|dua belas -

3 1 0
                                    

#sepuluh: ketika sentuhan lembutmu berusaha menenangkanku.

Padahal masih awal semester satu tapi tubuhku sudah berulah lagi. Dadaku sangat nyeri, jantungku berdenyut cepat, napasku pendek dan kepalaku berkeringat. Aku benar-benar pucat dan pelan-pelan pandanganku kabur. Tulisan di papan tulis mulai tidak jelas begitu pula dengan segala hal yang ada di sekitarku.

Kau benar-benar memerhatikanku, ya? Dengan cepat kau berusaha membuat kesadaranku kembali. Kau langsung melemparkan pertanyaan dan meminta pertolongan guru dengan nada yang meninggi. Kelas jadi panik karenaku. Tanganmu menggenggam tanganku erat, mengelus rambutku dan menempelkan telapak tanganmu di dahiku.

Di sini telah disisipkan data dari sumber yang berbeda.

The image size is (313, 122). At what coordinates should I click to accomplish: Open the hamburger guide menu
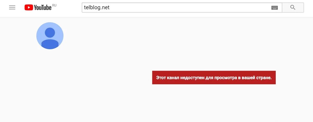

Asal kau tahu, aku justru makin memanas. Tapi, aku pikir waktu itu aku akan baik-baik saja karena aku punya kau. Tapi ternyata tidak. Saat aku bangun, aku sudah berada di rumah sakit.

Aku memanggil namamu.

Begitulah isi halaman ke sebelas yang buru-buru kubaca ketika aku terbangun di atas meja belajar. Sekarang pukul delapan pagi. Aku membaca alasan ke sepuluh ditemani dengan suara gerimis hujan. Aku bangkit dari duduk, membuka jendela, lantas keluar untuk membuat mi.

Jariku memutar, menyalakan kompor. Sambil menunggu airnya mendidih, aku membuka bungkus mi, menuangkan bumbunya dalam mangkuk. Aku berjalan ke kanan, membuka kulkas dan mengambil dua buah telur.

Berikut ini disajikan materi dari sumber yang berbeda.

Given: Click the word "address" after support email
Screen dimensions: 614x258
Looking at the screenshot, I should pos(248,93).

Pertama, aku memasukkan telurnya, lalu mi dan menunggunya selama tiga menit. Setelah matang, aku mematikan dan menyaring mi beserta telurnya. Kemudian aku berjalan ke arah dispenser, memasukkan air secukupnya lalu kembali ke kamar.

Aku duduk di kursi belajar, menyetel lagu secara acak di Spotify. Mengenang sembari memakan mi soto. Hujan.

- • -

Senin pagi. Pelajaran setelah kegiatan upacara rutin adalah matematika. Pertama, lelah fisik. Kedua, mental. Pasalnya guru matematika yang mengajar—Pak Esan—galak. Biasanya tiap selesai upacara, hampir semua murid di kelas akan mengeluh.

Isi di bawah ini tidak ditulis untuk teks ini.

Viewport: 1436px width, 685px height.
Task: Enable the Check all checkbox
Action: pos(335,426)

Yang lebih menjengkelkan, Pak Esan tidak pernah telat masuk kelas. Bahkan biasanya sebelum bel pelajaran berbunyi dia sudah datang, yang paling sering lima menit sebelum pelajaran dimulai. Pak Esan hanya duduk diam, menulis sesuatu di bukunya. Dan kami—para murid—hanya bisa membisu, melirik satu sama lain atau menelan saliva paksa.

Esha merotasikan bola matanya ketika Pak Esan masuk, mengembuskan napas samar agar tidak terdengar. Ia mengeluarkan buku paket, dua buku tulis, dan tempat pensil. Tangannya bersila di atas meja, tubuhnya agak menunduk, malas. Cewek itu bukan tipe manusia yang antusias belajar. Dia suka sekolah hanya karena suasana dan teman, katanya.

Aku tersenyum, nyengir begitu melihatnya mengerucutkan bibir, malas. Ia mengembuskan napas sekali. Berat.

Namun sedetik kemudian matanya menyalang. Tangannya memegang dada kuat-kuat. "... Haaaahhhh... haaah.... Haaaahh...." Esha menarik napas dalam-dalam, mengembuskannya dengan keras dan lambat sampai aku bisa mendengarnya dengan jelas.

"Esha? Ada apa? Apa kau baik-baik saja?"

Aku berdiri dan langsung keluar dari mejaku. Teman sebangkunya—Rara—terlihat panik. Aku menyuruhnya berdiri agar aku bisa memeriksa kondisi Esha. Kuletakkan telapak tangan di atas dahinya lalu menyamakannya dengan suhu di dahiku. Dia begitu berkeringat dan pucat. Napasnya berantakan dan Esha berusaha mengaturnya.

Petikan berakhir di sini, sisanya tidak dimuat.